┌─ RECORDED DATA

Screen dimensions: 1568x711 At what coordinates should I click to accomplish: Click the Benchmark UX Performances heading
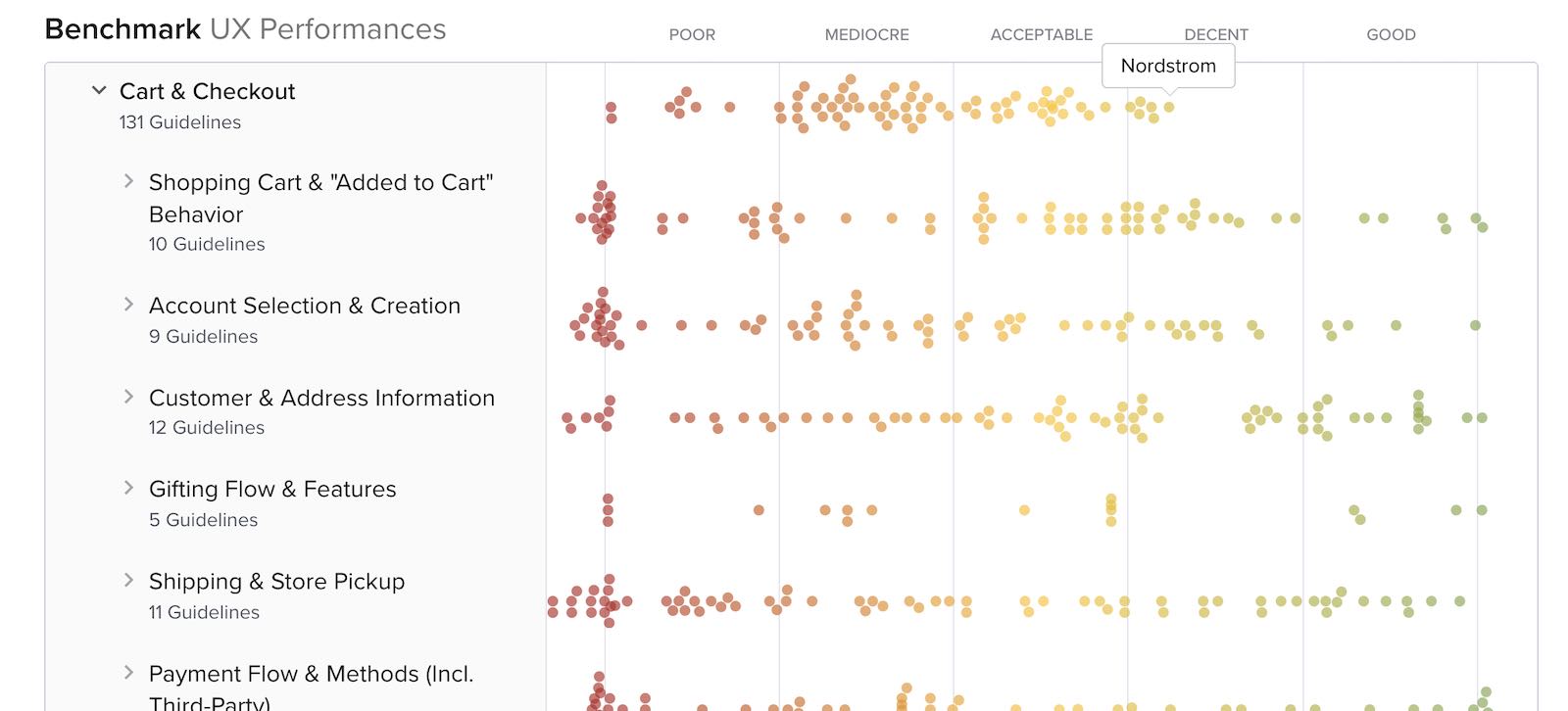(x=245, y=29)
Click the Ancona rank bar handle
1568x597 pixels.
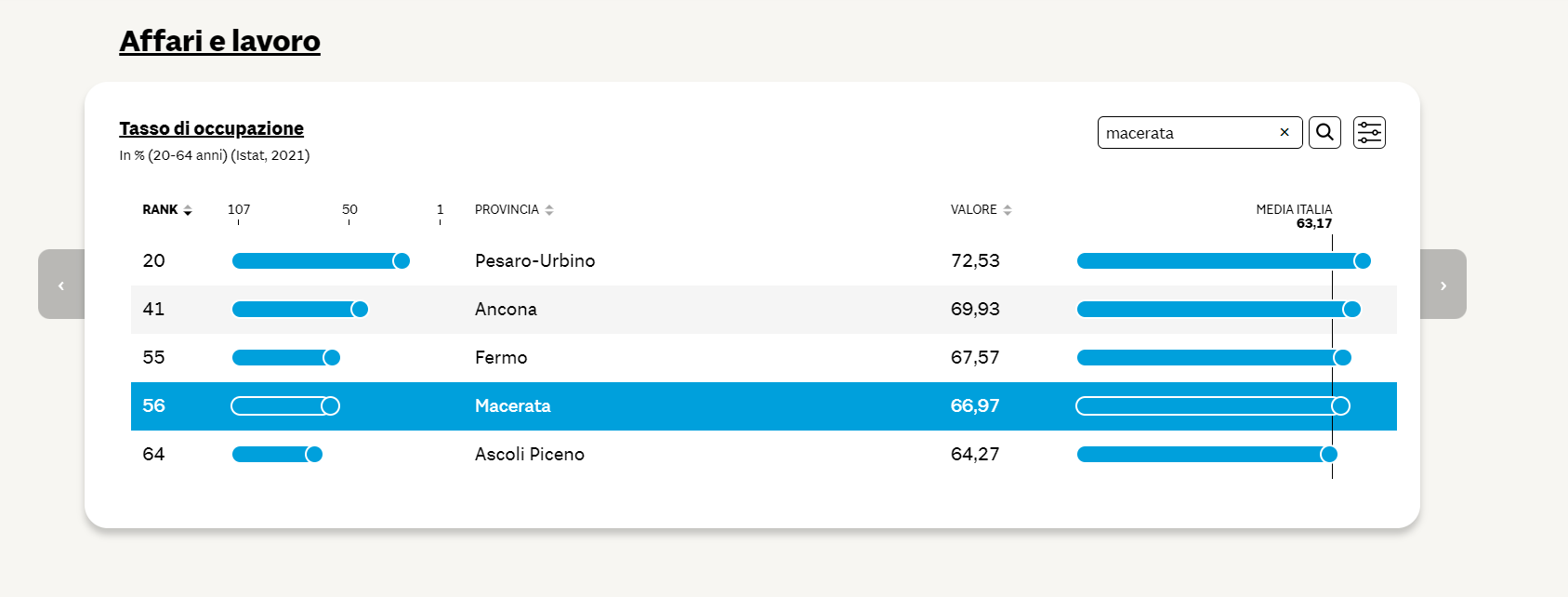point(360,310)
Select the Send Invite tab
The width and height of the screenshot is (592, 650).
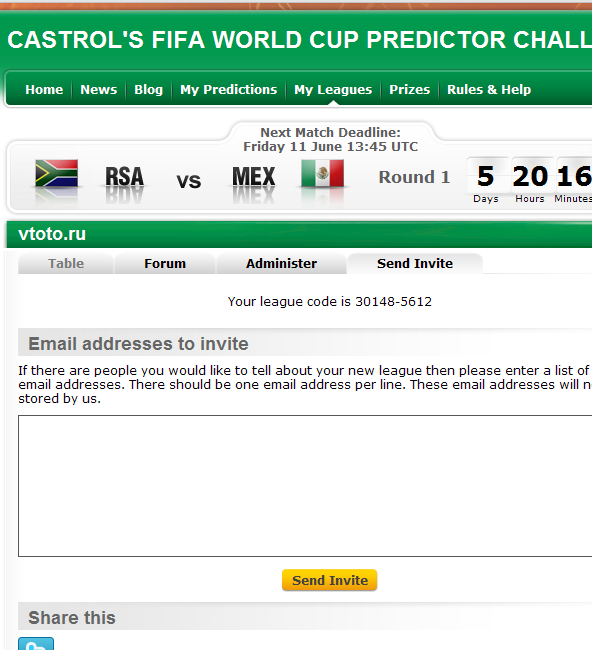pos(415,264)
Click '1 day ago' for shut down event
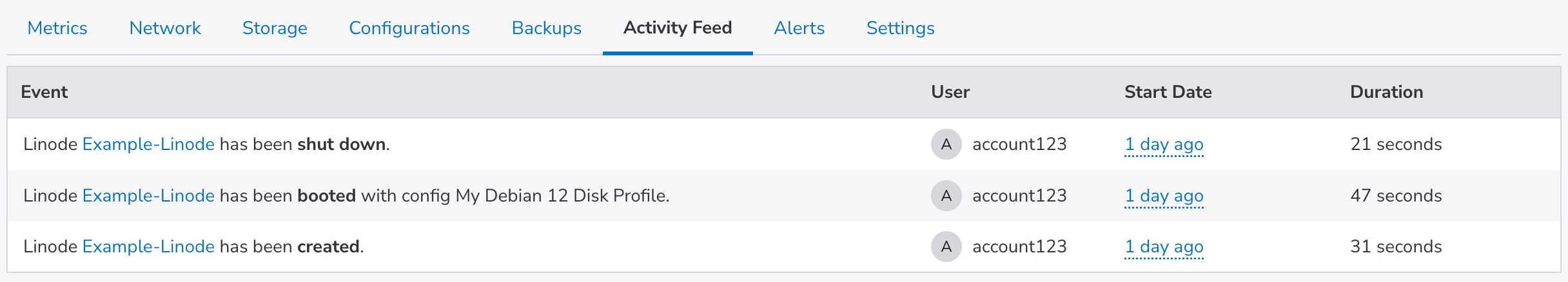 click(x=1164, y=144)
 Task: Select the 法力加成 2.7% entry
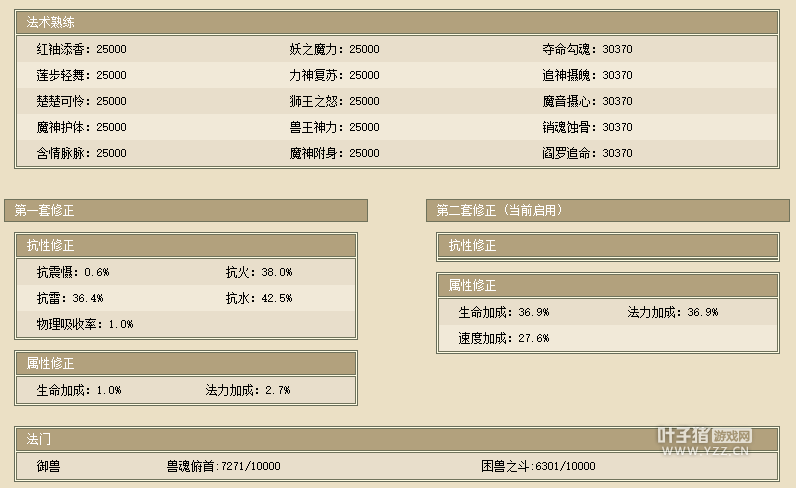pos(248,390)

└─

* [GOAL OF THE EXERCISE] Pick out and copy every line of the records that contains the word "Select".

* [TASK ANSWER]
Select the Send Invite tab
 Task: Select the 法力加成 2.7% entry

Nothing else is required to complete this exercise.